Drew finds it paradoxical that it’s a felony to abuse a pet but not a felony for a pet to disfigure a child.
“I have to see this every time I look at my baby. I barely recognize her,” Drew said. “It’s not fair, it’s not right, it’s not okay.”
No ‘picture day’ for Avery
Drew suggested homeschooling Avery for sixth grade this year. Avery insisted on going back to class and being with her friends.
St. Catharine School is like a protective nest for Avery. Most of her classmates and a few teachers visited her during her month in the hospital.
Still, the new Avery isn’t the old Avery. She didn’t want to go to picture day at school. Drew gave her a mental health day. No point in making the disfigured child watch all her friends enjoy smiling for school pictures.

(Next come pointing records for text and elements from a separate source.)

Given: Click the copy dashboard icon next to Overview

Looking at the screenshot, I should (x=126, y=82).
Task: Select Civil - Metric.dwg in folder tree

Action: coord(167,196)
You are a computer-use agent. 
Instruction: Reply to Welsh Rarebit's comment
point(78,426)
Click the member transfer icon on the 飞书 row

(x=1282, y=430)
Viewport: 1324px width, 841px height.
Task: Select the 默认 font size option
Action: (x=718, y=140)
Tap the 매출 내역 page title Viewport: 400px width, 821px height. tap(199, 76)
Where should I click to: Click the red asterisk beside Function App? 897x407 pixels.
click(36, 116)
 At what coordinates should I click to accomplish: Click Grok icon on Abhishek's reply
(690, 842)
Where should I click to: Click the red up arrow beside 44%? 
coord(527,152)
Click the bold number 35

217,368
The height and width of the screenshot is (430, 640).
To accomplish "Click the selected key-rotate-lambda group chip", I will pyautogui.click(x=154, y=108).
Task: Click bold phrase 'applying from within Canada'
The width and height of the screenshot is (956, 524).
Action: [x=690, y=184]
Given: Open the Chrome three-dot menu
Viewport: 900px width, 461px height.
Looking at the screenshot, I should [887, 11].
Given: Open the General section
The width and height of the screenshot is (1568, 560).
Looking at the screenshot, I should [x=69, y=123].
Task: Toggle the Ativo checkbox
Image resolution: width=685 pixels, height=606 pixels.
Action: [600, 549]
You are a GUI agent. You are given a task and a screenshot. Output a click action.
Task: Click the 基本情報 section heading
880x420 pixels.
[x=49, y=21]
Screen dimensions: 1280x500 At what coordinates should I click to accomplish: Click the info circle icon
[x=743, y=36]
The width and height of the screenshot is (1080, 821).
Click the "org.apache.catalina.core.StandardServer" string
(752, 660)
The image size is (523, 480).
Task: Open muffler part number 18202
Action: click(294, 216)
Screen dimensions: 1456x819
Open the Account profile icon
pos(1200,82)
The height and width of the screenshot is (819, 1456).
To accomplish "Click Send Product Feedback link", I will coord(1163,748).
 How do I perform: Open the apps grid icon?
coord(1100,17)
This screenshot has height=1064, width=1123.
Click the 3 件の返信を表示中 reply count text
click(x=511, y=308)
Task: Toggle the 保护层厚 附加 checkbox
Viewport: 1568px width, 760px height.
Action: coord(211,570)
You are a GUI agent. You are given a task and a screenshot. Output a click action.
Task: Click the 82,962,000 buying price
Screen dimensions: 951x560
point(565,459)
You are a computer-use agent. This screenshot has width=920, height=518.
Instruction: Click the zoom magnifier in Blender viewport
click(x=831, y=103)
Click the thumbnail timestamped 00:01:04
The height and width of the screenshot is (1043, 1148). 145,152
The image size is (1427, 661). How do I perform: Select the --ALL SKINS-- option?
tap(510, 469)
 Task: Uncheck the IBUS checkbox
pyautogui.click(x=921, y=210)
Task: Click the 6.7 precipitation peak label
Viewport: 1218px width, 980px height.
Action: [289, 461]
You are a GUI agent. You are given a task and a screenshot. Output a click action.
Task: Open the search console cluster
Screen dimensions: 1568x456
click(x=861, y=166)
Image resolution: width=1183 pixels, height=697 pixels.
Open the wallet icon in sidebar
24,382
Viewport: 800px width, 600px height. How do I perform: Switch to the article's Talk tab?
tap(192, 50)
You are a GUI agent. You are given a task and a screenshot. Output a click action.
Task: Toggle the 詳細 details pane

“Rather than put her through that and to cause more trauma onto the trauma, I let her stay home. She got a free day.”
Avery’s father has never been in her life and still isn’t, even after Drew told him about the attack, she said. But Drew’s parents, sister, cousins, close friends and the “Super Moms” at Avery’s school support them at every step.
“It’s very hard for me to ask for help and admit when we need it. I’m working on it and getting a bit better,” Drew said. “This situation has taught me that, but it’s really easy to have all the support in the world and still feel alone.”
Laura Bischoff is a reporter for the USA TODAY Network Ohio Bureau, which serves the Columbus Dispatch, Cincinnati Enquirer, Akron Beacon Journal and 18 other affiliated news organizations across Ohio.